Sur le plan politique, Félix Tshisekedi se rend finalement compte que Vital Kamerhe était, en réalité, sa digue anti-bêtises. La gouvernance sans cet écran de sureté a conduit à l’abime. Les promesses se multiplient et s’ajoutent à celle faites durant la campagne électorale. Les réalisations deviennent aussi rares que les paroles de vérité de Paul Kagame. La situation économique fait suffoquer les Congolais, alors que le gouvernement de « Warriors » n’a de warrior que le poids physique pris par son Premier ministre. Les élections de 2023 s’approchant à grand pas, le deuxième mandat lui échappe également en grands pas.
Le nom du « pacificateur » commence alors à refaire surface. Il est annoncé à la Primature. Manque plus qu’une résurrection. Un long processus certes. Il est d’abord officiellement en soins, au Centre Nganda, avant de bénéficier d’un séjour d’une remise à niveau à Paris. Et comme Félix Tshisekedi n’est pas connu pour sa promptitude, VK a dû apprendre la patience pour que sa « résurrection préfabriquée » prenne place. D’abord une Cour de cassation qui joue le Ponce Pilate et renvoie la patate chaude à la Cour d’appel de Kinshasa/Gombe.

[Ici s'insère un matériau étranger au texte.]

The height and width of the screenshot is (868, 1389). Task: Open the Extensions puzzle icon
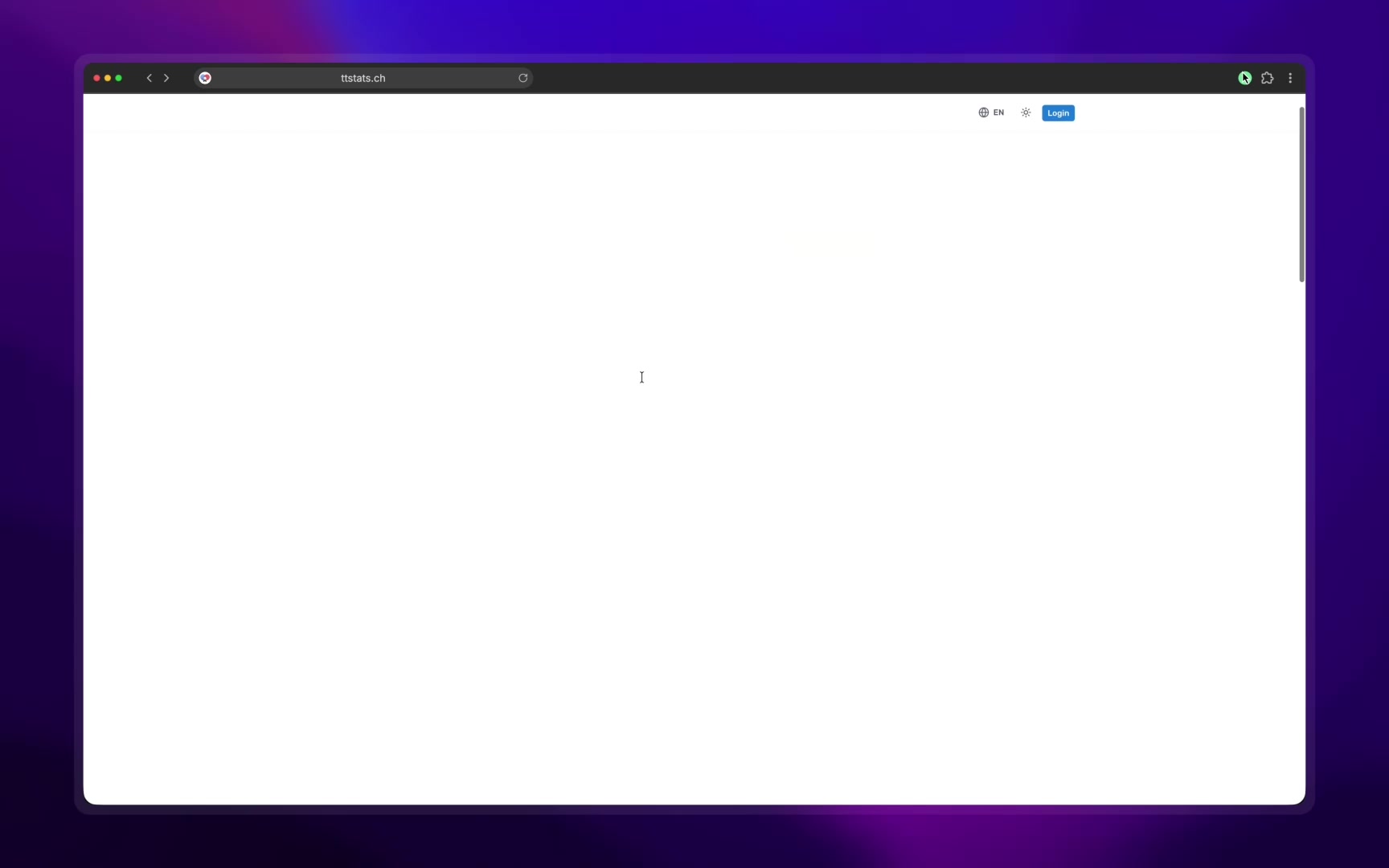(1268, 78)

Tout à coup, cette même Cour qui avait condamné Kamerhe au deuxième degré ne retrouve plus les preuves de sa culpabilité. L’affaire est dans le sac. Mais c’est sans connaître l’Injustice congolaise. « Jusqu’à quelques heures avant le verdict, ils ont exigé deux millions de dollars à VK pour rendre le verdict. Il a fallu que le Président intervienne directement pour que les choses se décantent », révèle un proche. La belle injustice congolaise, dans sa plus belle robe.
En attendant la prochaine embrouille
« Acquitter n’est jamais la proclamation de l’innocence. C’est déclarer qu’au regard de la preuve produite par l’accusation, le juge n’a pas été convaincu de la culpabilité du prévenu », a lancé le professeur Nyabirungu dans un tweet. Vital Kamerhe est ressuscité, lavé, redevenant « Présidentiable ». Mais, loin d’assister à une justice juste, les congolais ont simplement assisté à un énième épisode du show « Taliwood ». Félix Tshisekedi y désarticule ainsi le peu de choses qu’il a réellement tenté de concevoir durant son pouvoir : l’Etat de droit est désormais affalé dans un tombe où seul l’argent détourné et dilapidé du trésor public s’y trouve encore, sans traces certes. La politique l’a emporté sur la Justice. Les erreurs de débutant étalées.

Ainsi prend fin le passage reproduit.